Independence and celebrations: Let the Glasgow Games begin

By David Lord / Expert

There was a poignant undercurrent in Glasgow this morning at the opening ceremony of the 20th Commonwealth Games.

If the September 18 independence referendum is carried, Scotland will no longer be included in Team GB for the Olympics, and will no longer be funded by the National Lottery.

As champion cyclist Sir Chris Hoy, one of Scotland’s favourite sons, predicted in May last year, it will take a long time for Scotland to reestablish itself on its own.

All that’s in store, this morning the opening ceremoney took a slow pace until singing legend Rod Stewart and Susan Boyle, winner of “Britain Has Talent” in 2009 took to the stage, still singing like a thrush.

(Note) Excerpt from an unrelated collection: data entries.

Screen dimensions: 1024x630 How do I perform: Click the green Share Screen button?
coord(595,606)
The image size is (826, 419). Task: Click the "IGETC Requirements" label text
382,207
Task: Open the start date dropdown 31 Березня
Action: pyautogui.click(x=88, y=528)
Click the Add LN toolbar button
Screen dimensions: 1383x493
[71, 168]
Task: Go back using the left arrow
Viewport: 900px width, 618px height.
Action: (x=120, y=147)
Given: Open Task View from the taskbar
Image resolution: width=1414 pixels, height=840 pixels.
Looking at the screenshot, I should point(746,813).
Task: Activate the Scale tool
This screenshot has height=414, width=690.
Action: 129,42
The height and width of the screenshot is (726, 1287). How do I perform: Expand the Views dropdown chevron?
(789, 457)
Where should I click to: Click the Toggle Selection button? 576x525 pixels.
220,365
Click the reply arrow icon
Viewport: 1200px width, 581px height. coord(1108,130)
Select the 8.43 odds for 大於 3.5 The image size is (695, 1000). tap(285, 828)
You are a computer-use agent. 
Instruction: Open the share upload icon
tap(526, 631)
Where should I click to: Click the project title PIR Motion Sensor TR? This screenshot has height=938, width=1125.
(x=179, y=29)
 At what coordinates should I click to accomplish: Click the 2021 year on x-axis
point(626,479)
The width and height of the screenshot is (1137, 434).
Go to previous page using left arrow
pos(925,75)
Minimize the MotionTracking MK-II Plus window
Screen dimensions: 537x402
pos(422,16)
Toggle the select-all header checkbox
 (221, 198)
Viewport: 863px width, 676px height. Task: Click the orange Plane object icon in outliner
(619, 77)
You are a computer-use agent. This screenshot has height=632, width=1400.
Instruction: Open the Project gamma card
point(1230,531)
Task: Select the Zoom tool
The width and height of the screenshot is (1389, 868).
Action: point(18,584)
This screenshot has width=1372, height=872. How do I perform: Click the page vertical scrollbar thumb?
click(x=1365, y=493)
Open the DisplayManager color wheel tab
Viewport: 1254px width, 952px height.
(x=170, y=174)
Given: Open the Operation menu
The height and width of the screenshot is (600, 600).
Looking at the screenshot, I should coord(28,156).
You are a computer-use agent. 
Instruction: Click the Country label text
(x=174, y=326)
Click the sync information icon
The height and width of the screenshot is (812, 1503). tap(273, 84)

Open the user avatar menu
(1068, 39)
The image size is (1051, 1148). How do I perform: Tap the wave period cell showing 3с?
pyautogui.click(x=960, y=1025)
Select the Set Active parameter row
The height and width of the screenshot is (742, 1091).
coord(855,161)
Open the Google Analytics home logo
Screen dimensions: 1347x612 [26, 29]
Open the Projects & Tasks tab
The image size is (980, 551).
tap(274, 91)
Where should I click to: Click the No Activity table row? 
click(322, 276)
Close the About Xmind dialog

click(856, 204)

Another Scottish legend, comedian Billy Connolly, was serious when he saluted Nelson Mandela. and right through the ceremony UNICEF ambassadors popped up with the likes of Sachin Tendulkar, hurdler Colin Jackson, and Sir Chris.

The theme was “Children First”, with all ambassadors making a plea to the 1.5 billion television viewers to donate. and stop 18,000 kids suffering from curable diseases in Commonwealth countries dying a day.

It was a solid sell, and hopefully the Commonwealth responded.

The march past of athletes was in region order and not the usual alphabetical list of the 71 countues competing this time.

Asia led off, followed by Oceania led by Australia with champion cyclist Anna Meares the flag-bearer, while New Zealand’s bearer was the legendary shot putter Valeie Evans.

The best story out of Oceania was Niue, a tiny island 2500 kilometres north-east of New Zeland with a total population of 1611 – 11 of them are competing in Glasgow.

The best story out of the Americas came from St Helena, with its oldest inhabitant a 182 year-old giant tortoise Jonathan, celebrated by being on the reverse side of their five cent coin.

On the other side, it must have been tough going for the president of the Commonwealth Games Federation Sir Imran from Malaysia following the air crash that claimed 298 lives just over a week ago.

The Malaysian team wore black armbands in their march past, and a minute’s silence was observed before the Queen officialy opened the Games.

But the lead-in to that was a lighter moment, when Sir Imran and Sir Chris couldn’t open the Queen’s baton that held a message from the Queen inserted in the stem when the baton left Buckingham Palace 288 days ago, and travelled the width and breadth of the Commonwealth for over 100,000 miles and held aloft by 10,000 volunteers

After what seemed an eternity, they eventually extracted the message and handed it to a bemused Queen.

So four hours after it all began, the Queen officially declared the Games open.

Let the Games begin.

The Crowd Says:

2014-07-24T16:47:56+00:00

DaniE

Guest


The Scottie dogs and Prince Imran (who seems to be a genial Hercule Poirot of Malaysia) were the highlights of this opening ceremony for me. Thankfully only two hours - then one nights sleep - then the sport begins!!!

2014-07-24T13:42:44+00:00

Nick

Guest


And of course Scots will no longer be able to latch onto athletes from the rest of the UK as they've been happy to do. I'm not a Londoner but I should imagine they support Hoy and Murray as fellow Brits. In my experience wherever you are in the UK you tend to support your fellow British and Irish - including those from the Irish Republic - sportsmen outside of football, of course, and to some extent rugby. Hoy in particular has emphasised that he's proud of being both Scottish and British. Of course, the nationalist extremists have accused him of being an "anti-Scottish bigot" for his warnings of the risks to Scottish sport of independence.

2014-07-24T10:37:51+00:00

Glenn Innes

Guest


Scotland will not vote for independence in fact it will not even be close, about 60-40 against will be the final score.Scotland would be an economic basket case without tax transfers from England so pragmatism will trump emotion and they will stay in the Union.

2014-07-24T04:16:04+00:00

Football United

Guest


Scottish Sport will be fine in the event of independence, or at least it couldn't get any worse. The pro rugby set up there is already a mess, they will continue to have a strong representation in Golf and the only negative to Scottish Football would be that it is harder for the old firm to join the English System. It's also great for it's athletes in the likes of Cycling, Tennis or other Olympic sport as they can finally compete as Scotland and the Londoners can no longer latch onto Scottish Athletes like Hoy or Andy Murray.